I know nothing about Italian and cant speak a word (but that of course wont stop me commenting) but I wonder if the annoyance about the excessive politeness is a typial reaction by a speaker of a regional diglossia to someone speaking in the official language dialect.

Whenever I lived in London I sometimes thought that a speaker's excessive politeness was in fact a form of insolence when actually it probably wasn't and was more likely to do with the chip on my shoulder about my own regional dialect.

September 28, 2010  
Blogger Peter Rozovsky said...

One wonders if the author's Ukrainian birth rendered him self-conscious about his own Italian accent and, hence, sensitive to slights such as excessive politeness might imply.

Have you read this novel? The narration will often make observations about a character's accent and dialect -- about detecting a Milanese accent under the standard pronunciation, for example.

September 28, 2010  
Blogger adrian mckinty said...

Peter

I havent. Its more than just accents though isnt it in Italy. Sardinians, Neapolitans, Siclians etc. betray their geography not just by their accent but by their dialect dont they? At least I think they do. A colleague of my wife's told me that she the language she speaks at home (she's from Sardinia) would be completely incomprehensible to a Roman, but of course when conversing in an official context she "talks proper."

September 28, 2010  
Blogger Peter Rozovsky said...

Scerbanenco makes much of dialect, too, a veneer of accent failing to cover a dialent, and so on.
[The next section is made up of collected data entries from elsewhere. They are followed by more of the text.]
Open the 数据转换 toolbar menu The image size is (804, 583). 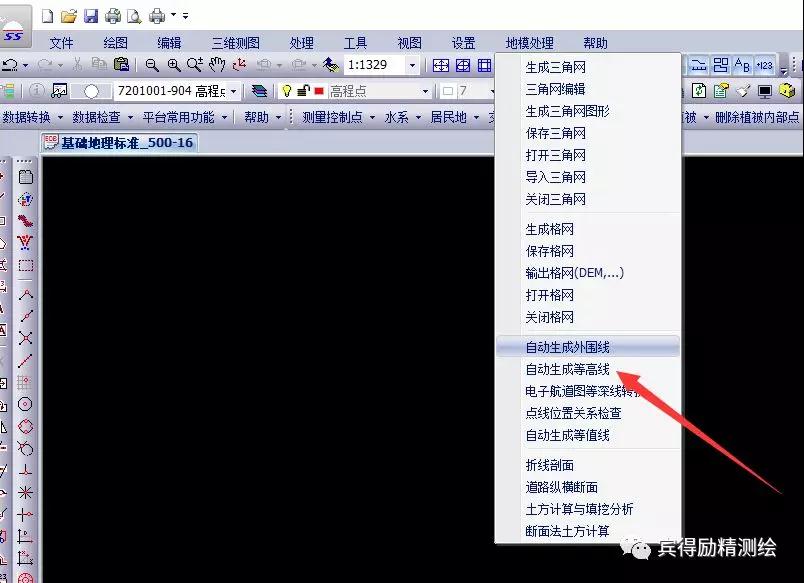click(x=32, y=117)
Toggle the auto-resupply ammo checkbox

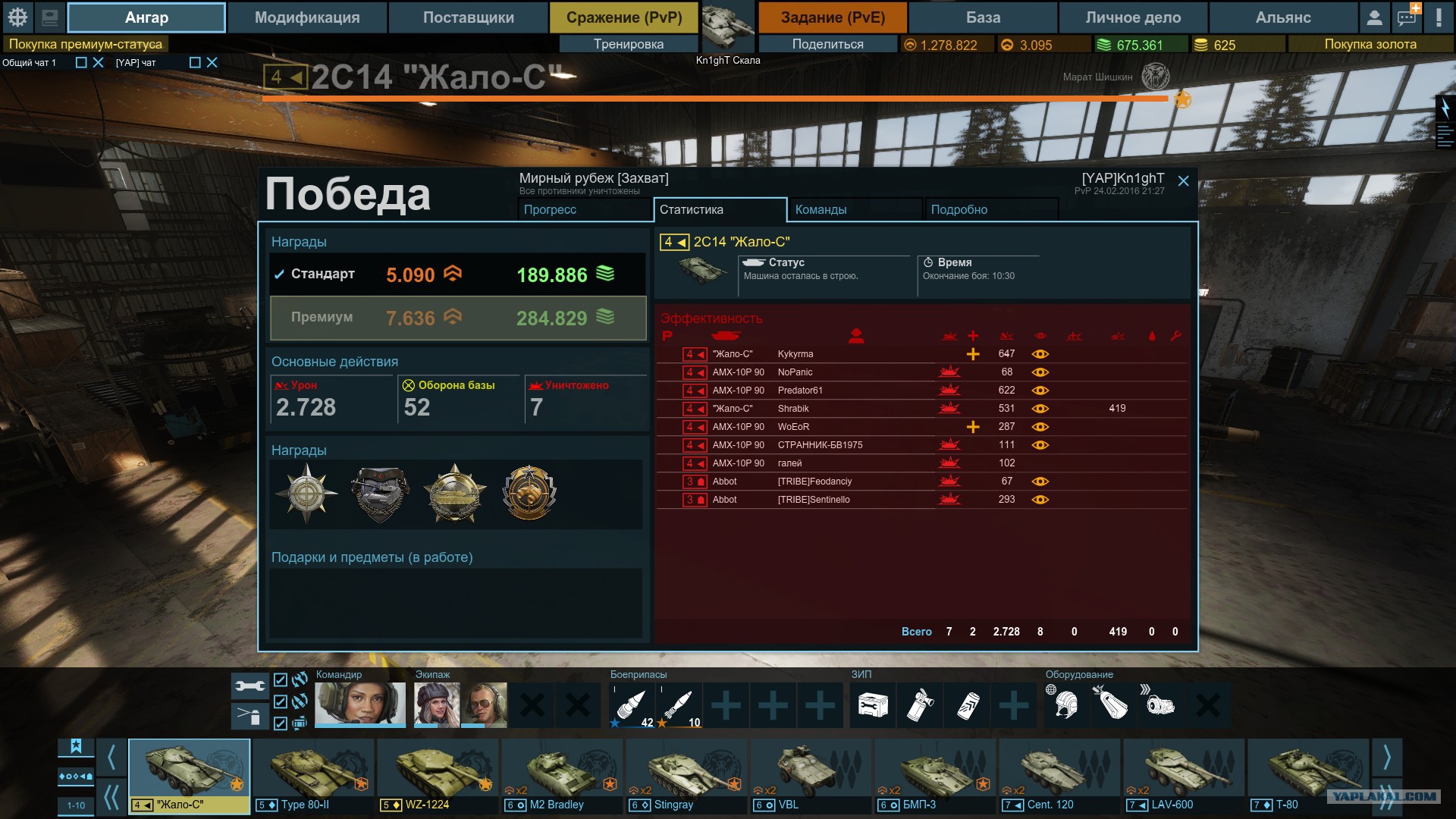[281, 701]
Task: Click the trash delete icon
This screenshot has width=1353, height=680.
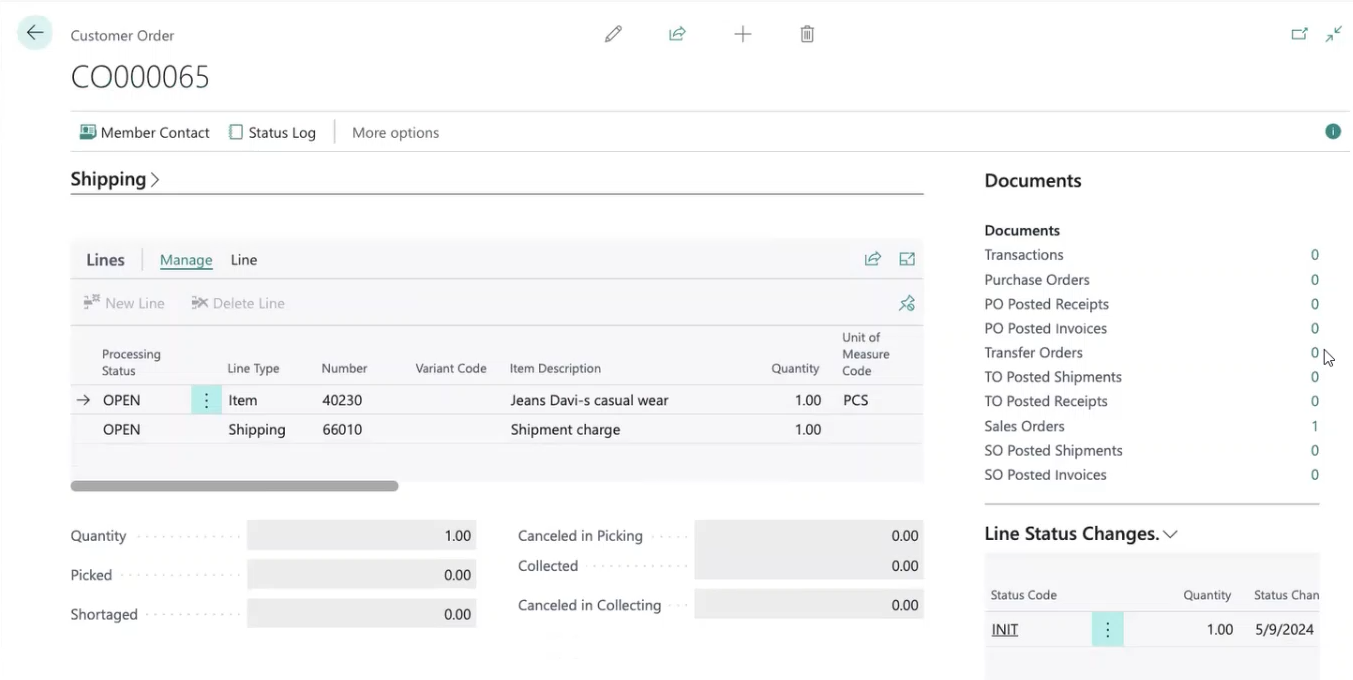Action: [x=807, y=34]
Andrea Camilleri is another Italian crime writer who makes much of the differences between Sicilian and Italian.

I could draw an accent map in the shape of a crescent from Padua to Ravenna to Tuscany based on the way the locals say, "Buon giorno." And the Roman pronunciation of "Caracalla," as in "Baths of ... ," was a real surprise.

September 28, 2010  
Blogger Peter Rozovsky said...

I also had a colleague whose mother was born in Abruzzo. I heard her talking on the phone to her mum one night, and I recognized the language as something related to Italian, but with much sharper consonants. I asked her about this after she got off the phone, and it turned out that she had, in fact, been speaking an Abruzzese dialect.

September 28, 2010  
Blogger adrian mckinty said...

Peter

You should do so and submit it to Strange Maps.

I like like this site which tells you what Swiss Dialect of German you speak.. The variations for "window" are pretty surprising.

September 28, 2010  
Blogger Peter Rozovsky said...

Strange Maps is way cool! I don't think mine is strange enough, though. It's well established that the Venetian dialect often has "z" where standard, or Tuscan, dialect has "gi." The early-sixteenth-century painter Giorgione will be called "Zorzi" in documents, for example. Padua is near Venice, so to hear, "Buon zorno" there was an enlightening experience though hardly a shock.

Nor was it a shock to hear the standard pronunciation in Tuscany. The surprise to me was hearing a pronunciation in Ravenna that was something between the two.

The Swiss crime writer Friedrich Glauser would have characters switch from Bernese dialect to standard German in official contexts. He'd also try to capture the dialects of the different Swiss cantons This posed a challenge to his English translator.